At the line containing "Instruction: Open Spotlight", begin an exact copy, and continue through the last line of the entries below. Leave out any pictures.

DATA PROVIDED Start Marker

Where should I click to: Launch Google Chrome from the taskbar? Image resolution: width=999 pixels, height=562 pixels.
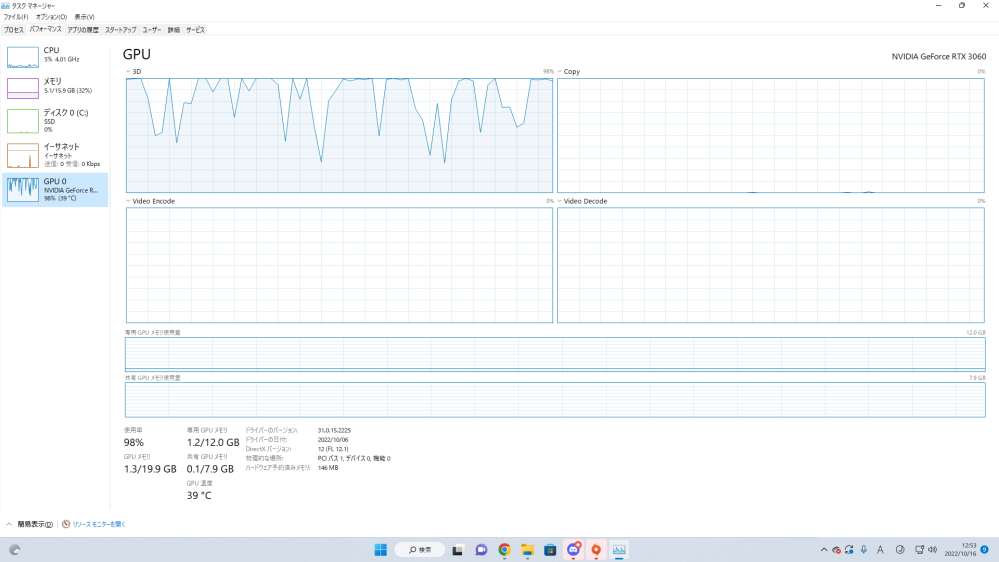tap(504, 549)
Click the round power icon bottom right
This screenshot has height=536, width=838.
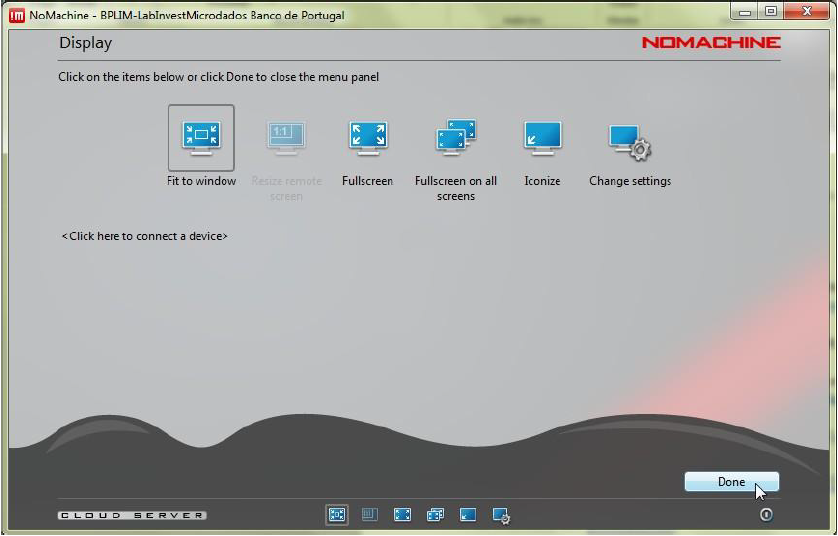(x=766, y=515)
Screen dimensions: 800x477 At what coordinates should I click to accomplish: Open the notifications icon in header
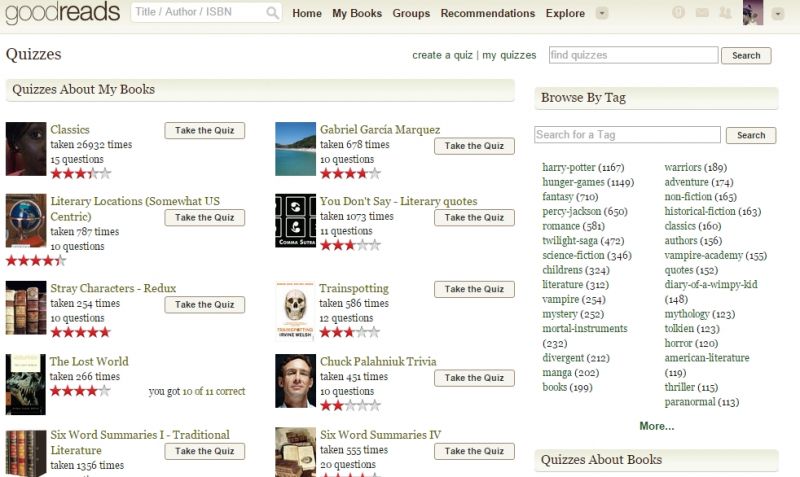[x=679, y=13]
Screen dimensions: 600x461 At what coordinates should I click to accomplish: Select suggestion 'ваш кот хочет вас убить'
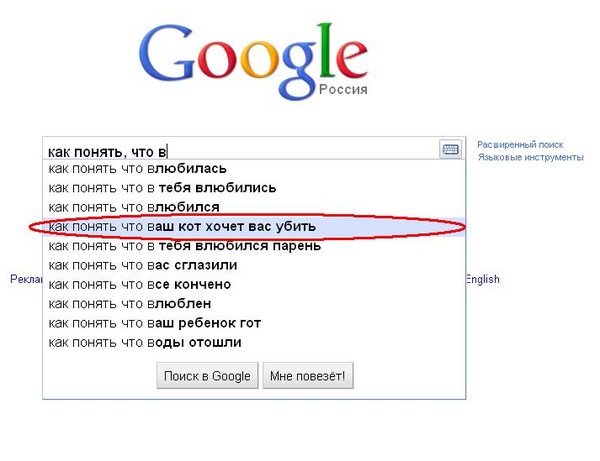182,226
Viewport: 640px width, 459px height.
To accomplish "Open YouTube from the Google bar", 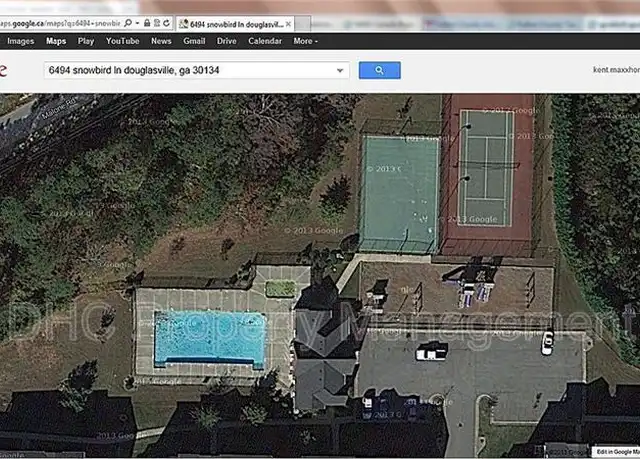I will (x=122, y=41).
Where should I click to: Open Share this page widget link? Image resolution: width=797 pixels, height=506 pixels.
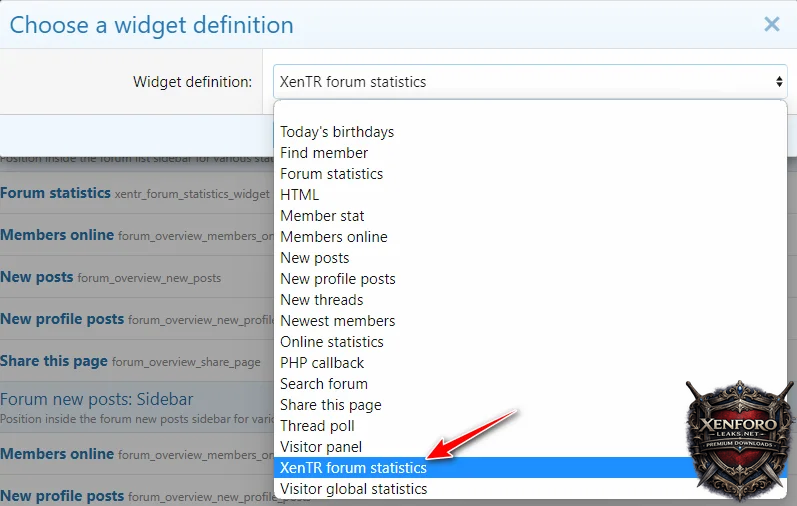[54, 361]
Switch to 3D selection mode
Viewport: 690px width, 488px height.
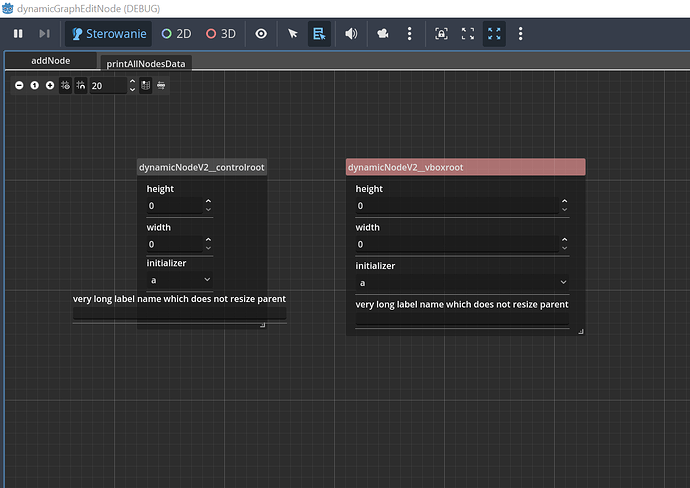[221, 33]
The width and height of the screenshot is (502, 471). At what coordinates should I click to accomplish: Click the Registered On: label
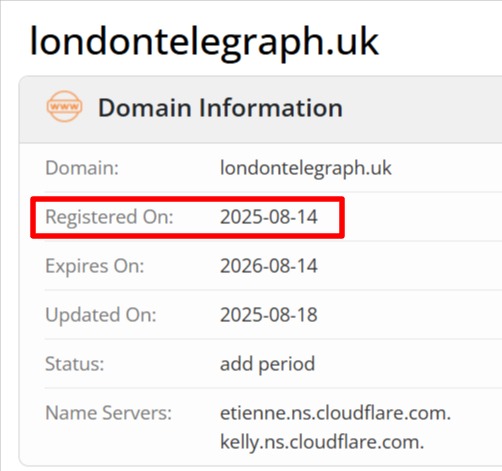109,217
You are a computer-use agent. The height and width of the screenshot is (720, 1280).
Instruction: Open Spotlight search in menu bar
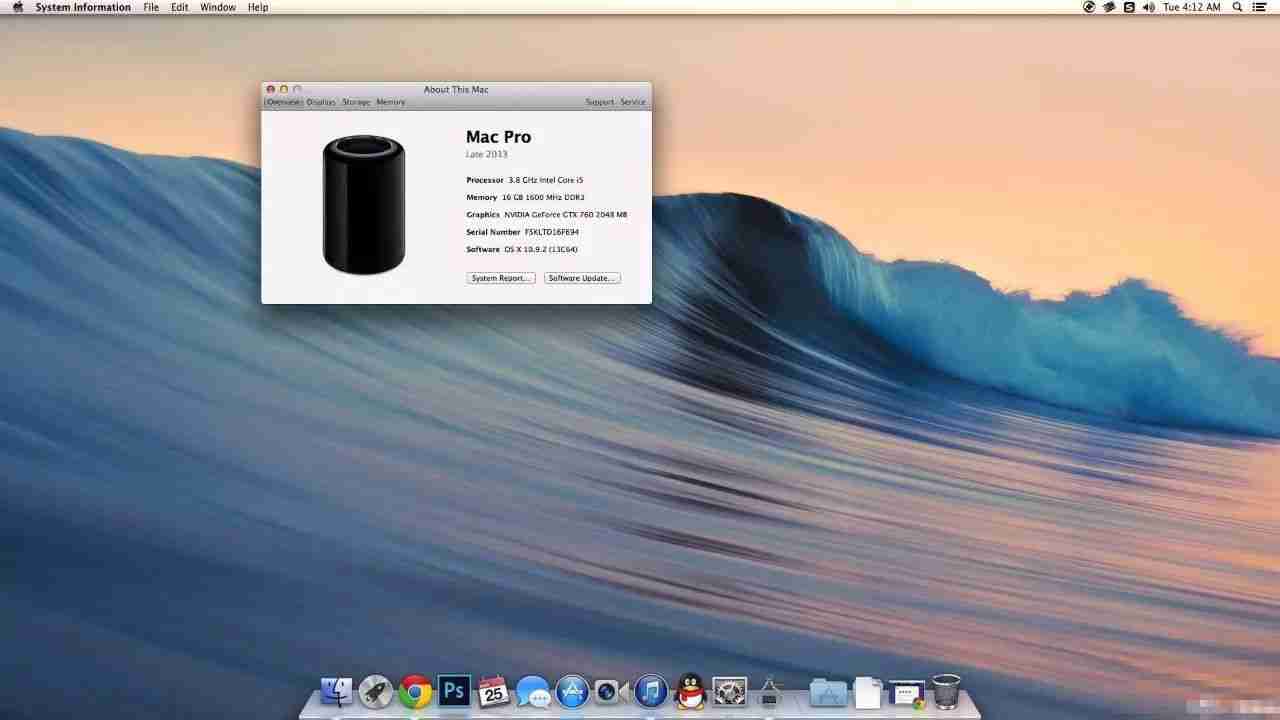pyautogui.click(x=1237, y=7)
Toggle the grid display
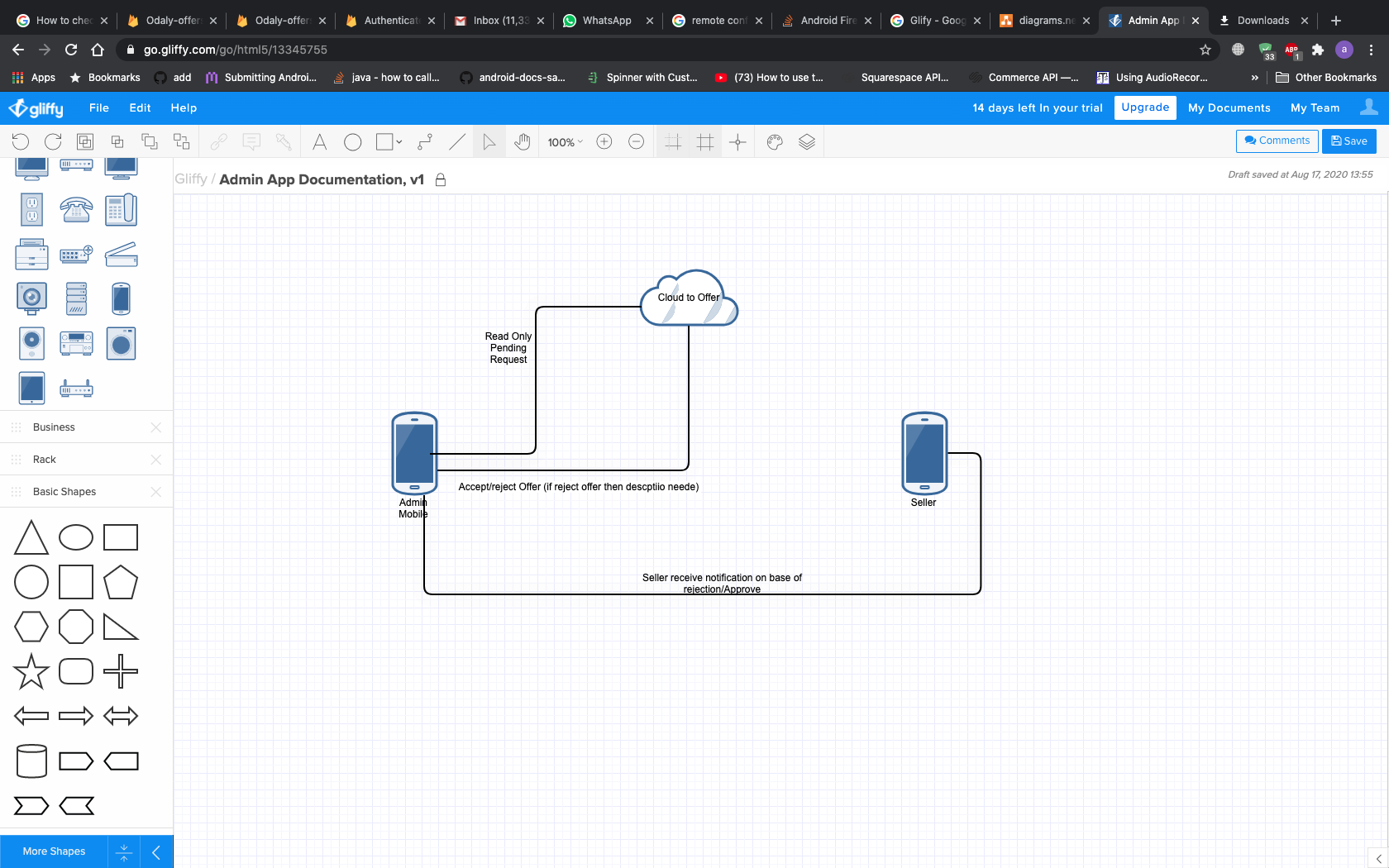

DATA PROVIDED End Marker

RESPONSE TO THE EXERCISE:
Instruction: Open Spotlight search in menu bar
pyautogui.click(x=1237, y=7)
Toggle the grid display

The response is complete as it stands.